** Start of Text to read **

Long v. Greenwood Homes, Inc.

Decision Date17 June 2009
Docket NumberNo. S08G1980.,S08G1980.
Citation679 S.E.2d 712,285 Ga. 560
PartiesLONG v. GREENWOOD HOMES, INC.
CourtGeorgia Supreme Court

William R. Carlisle, Lawrenceville, for appellant.

Allen Kopel & Associates, Adam H. Long, Veronica H. Cope, Atlanta, for appellee.

Susan B. Ellis, amicus curiae.

BENHAM, Justice.

After judgment was entered against her in the Magistrate Court of DeKalb County, appellant Larue Long filed an appeal in superior court pursuant to OCGA § 15-10-41(b)(1). Long then filed a voluntary dismissal in the superior court pursuant to OCGA § 9-11-41(a)(1)(A)1 and timely filed a renewal action three months later. See OCGA § 9-2-61(a). Appellee Greenwood Homes filed a motion for summary judgment in the renewal action, contending that, under OCGA § 5-3-7, the voluntary dismissal effectively reinstated the judgment entered by the magistrate court.2 The trial court denied the motion for summary judgment, holding that Long was entitled to file a renewal action because the voluntary dismissal eliminated both the magistrate court judgment and the case pending in the superior court.

The Court of Appeals granted the application for interlocutory review filed by Greenwood Homes and issued an opinion in which it held Greenwood Homes was entitled to summary judgment. The Court of Appeals perceived a conflict between OCGA §§ 5-3-7 and 9-11-41(a)(1) and, applying the principle that "a specific statute will prevail over a general statute, absent any indication of a contrary legislative intent, to resolve any inconsistency between them," determined that OCGA § 5-3-7 governed because it specifically addresses the dismissal of an appeal to the superior court while § 9-11-41(a)(1) addresses the dismissal of actions in general. Greenwood Homes v. Long, 293 Ga.App. 18, 20, 666 S.E.2d 450 (2008). We granted Long's petition for a writ of certiorari because we were concerned with whether the Court of Appeals erred in finding that OCGA § 5-3-7 applied to render final the magistrate court's judgment where the plaintiff attempted to voluntarily dismiss under OCGA § 9-11-41.

We disagree with the analysis of the Court of Appeals. The issues are whether Long was authorized to exercise her right under OCGA § 9-11-41(a)(1) to voluntarily dismiss the superior court litigation and, if she was so authorized, the effect of the voluntary dismissal. We hold that Long was authorized to dismiss the superior court litigation and the result of her action was the dismissal of her case, not the dismissal of her appeal.

** End of Text to read **
** Start of Collected material **

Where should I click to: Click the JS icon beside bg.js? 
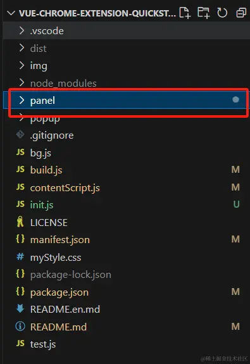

** End of Collected material **

■ What you need to do:
a: Rewrite the court decision from "CourtGeorgia Supreme Court" up to and including "Ellis, amicus curiae.", swapping "amicus curiae" for "friend of the court".
b: Translate this sentence from the court decision into Spanish: "We disagree with the analysis of the Court of Appeals."

■ Exercise solutions:
a:
CourtGeorgia Supreme Court

William R. Carlisle, Lawrenceville, for appellant.

Allen Kopel & Associates, Adam H. Long, Veronica H. Cope, Atlanta, for appellee.

Susan B. Ellis, friend of the court.

b: No estamos de acuerdo con el análisis del Tribunal de Apelaciones.